** start TASK INPUT **

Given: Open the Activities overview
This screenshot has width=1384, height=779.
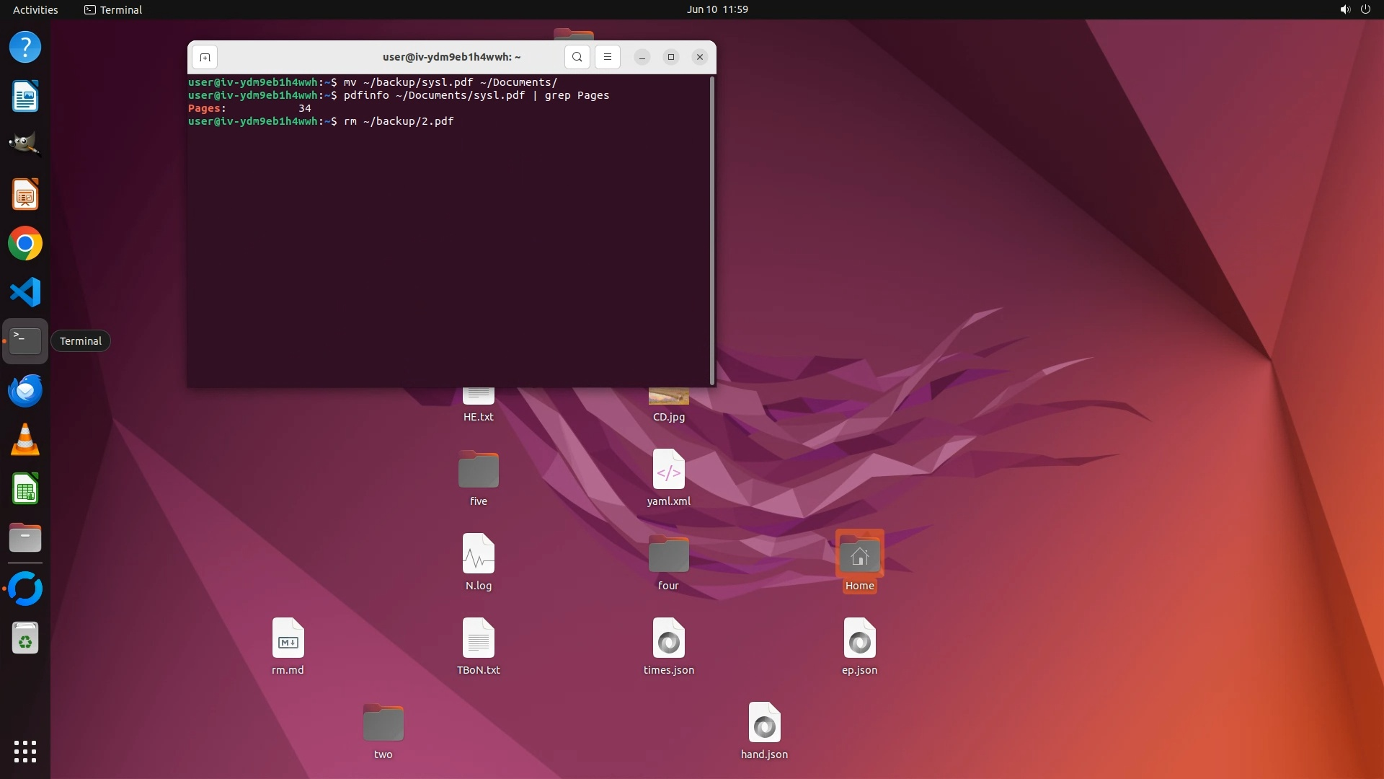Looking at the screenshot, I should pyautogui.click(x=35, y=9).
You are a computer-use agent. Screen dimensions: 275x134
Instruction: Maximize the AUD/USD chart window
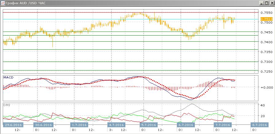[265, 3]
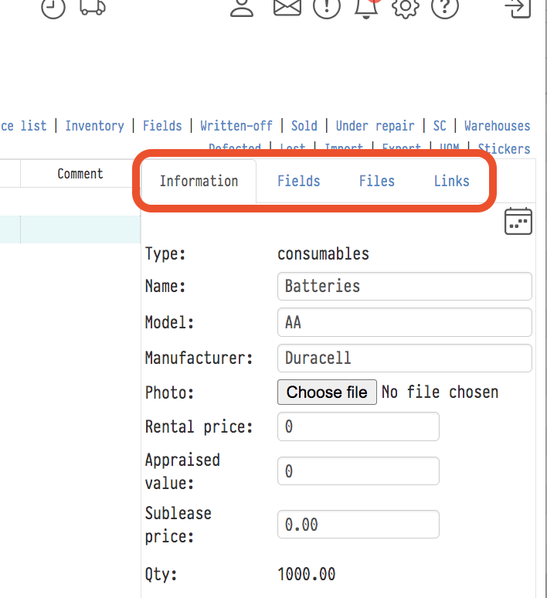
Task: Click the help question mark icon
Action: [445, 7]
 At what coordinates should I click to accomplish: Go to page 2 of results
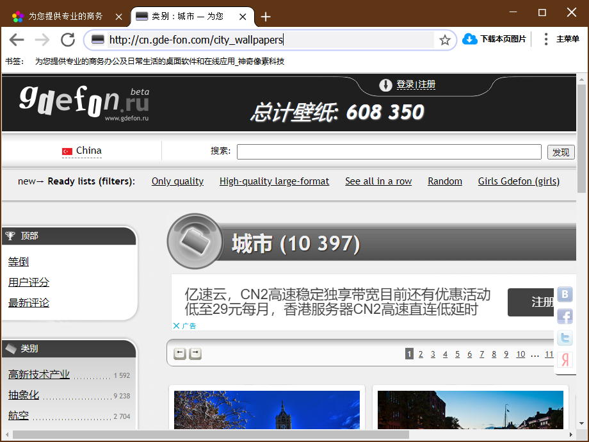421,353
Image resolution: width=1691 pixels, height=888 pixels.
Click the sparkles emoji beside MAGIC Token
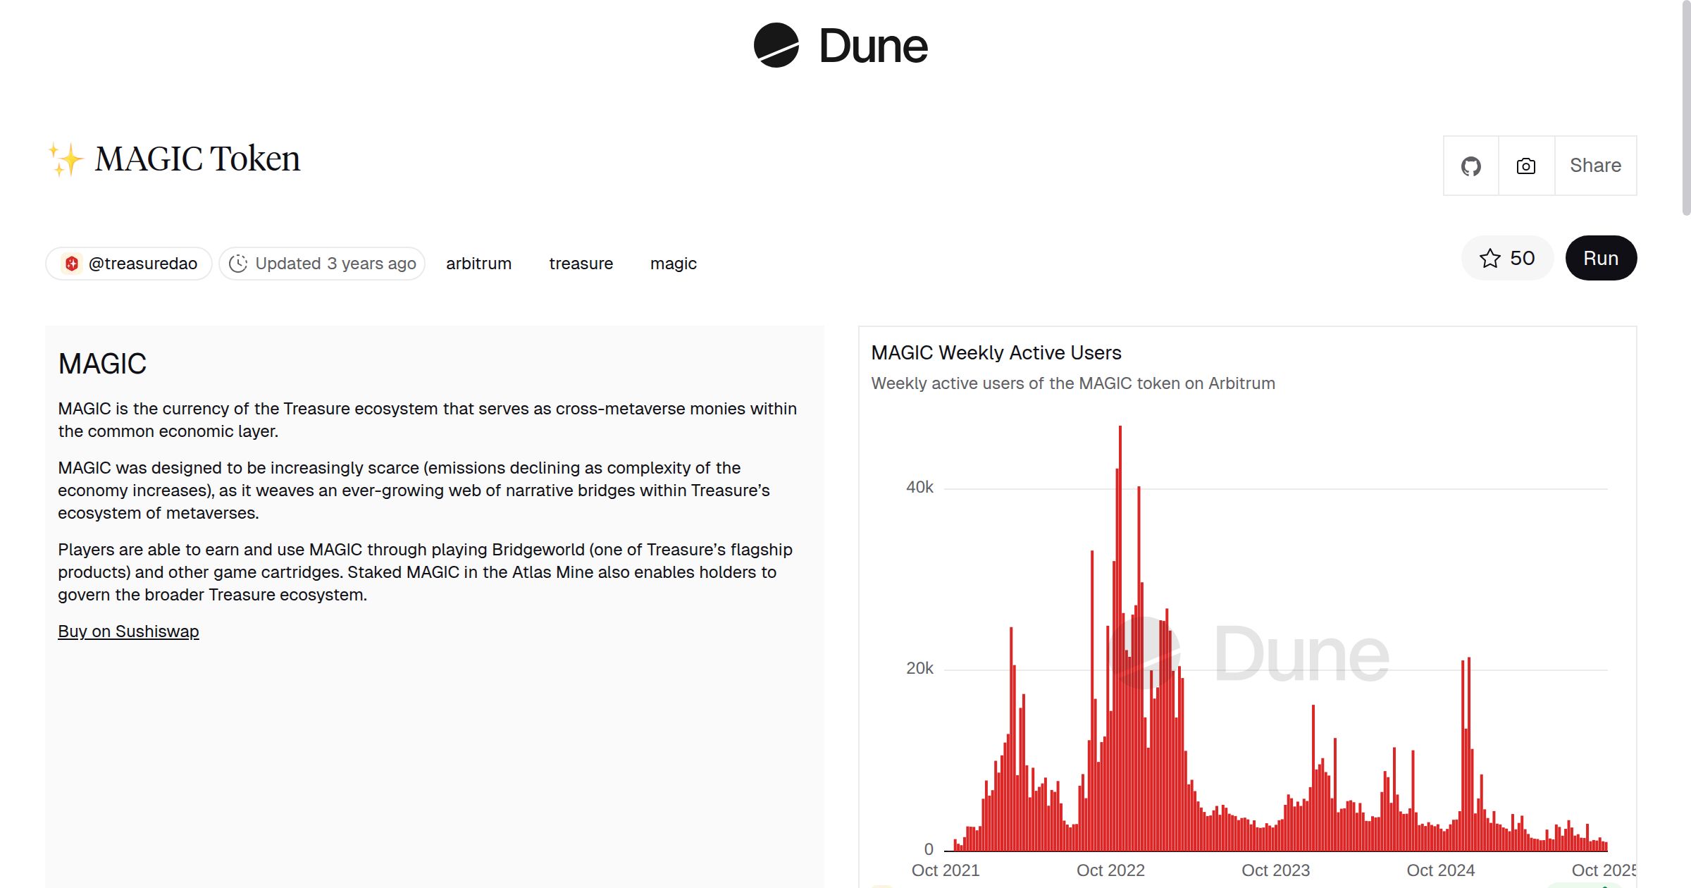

** end TASK INPUT **
** start TASK INPUT **

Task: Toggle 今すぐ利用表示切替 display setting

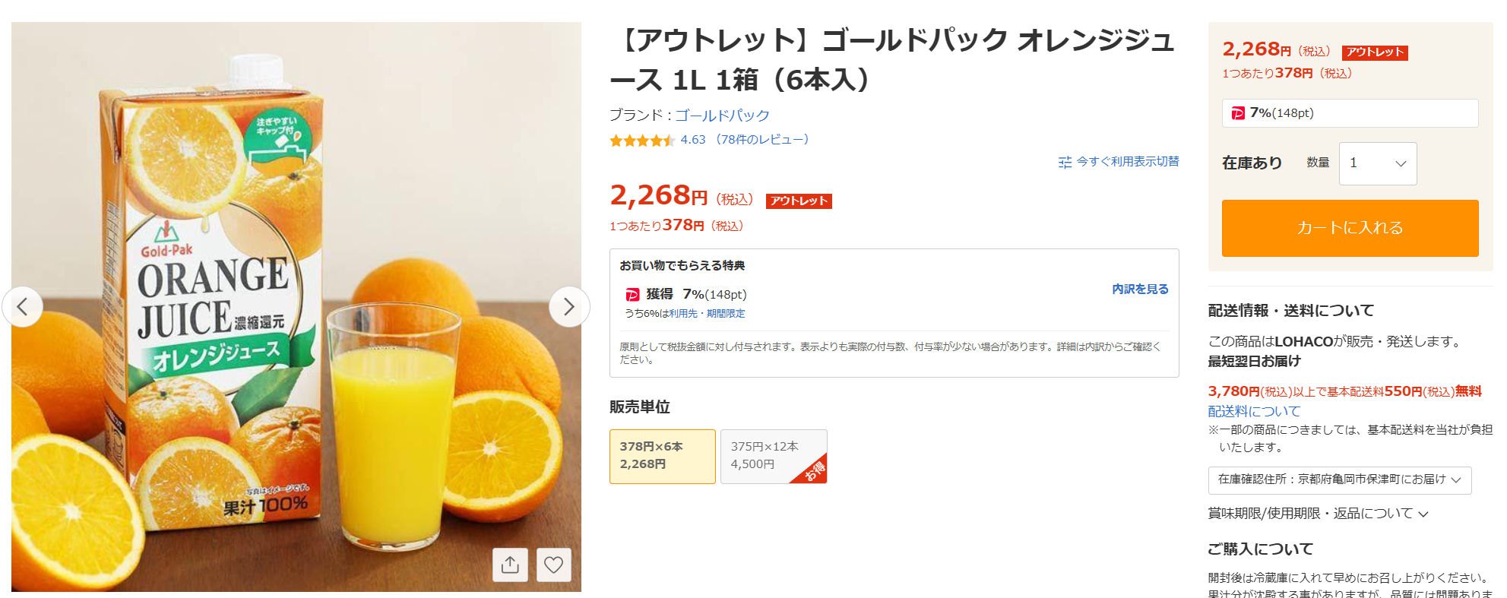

** end TASK INPUT **
** start TASK INPUT **

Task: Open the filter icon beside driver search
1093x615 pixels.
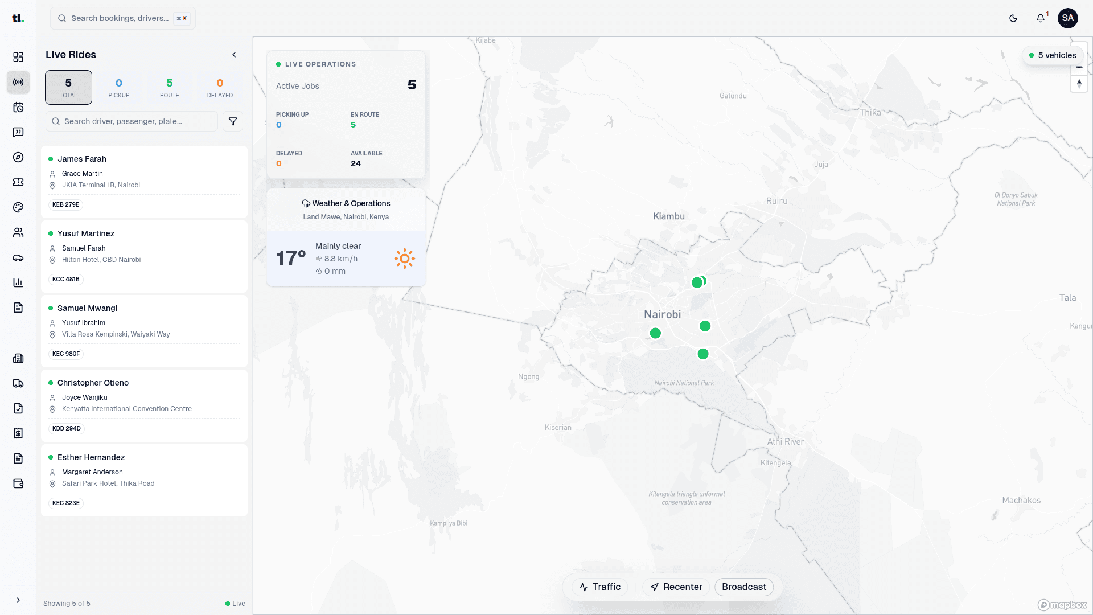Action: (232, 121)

** end TASK INPUT **

**EXERCISE AIM**. Swap "filter" for "settings" in the entries from the line with "Task: Open the" up to and including the line with "Action: (232, 121)", and write out only those lines, otherwise unchanged. Leave the pictures out of your answer.

**RESPONSE TO THIS TASK**.
Task: Open the settings icon beside driver search
1093x615 pixels.
Action: (232, 121)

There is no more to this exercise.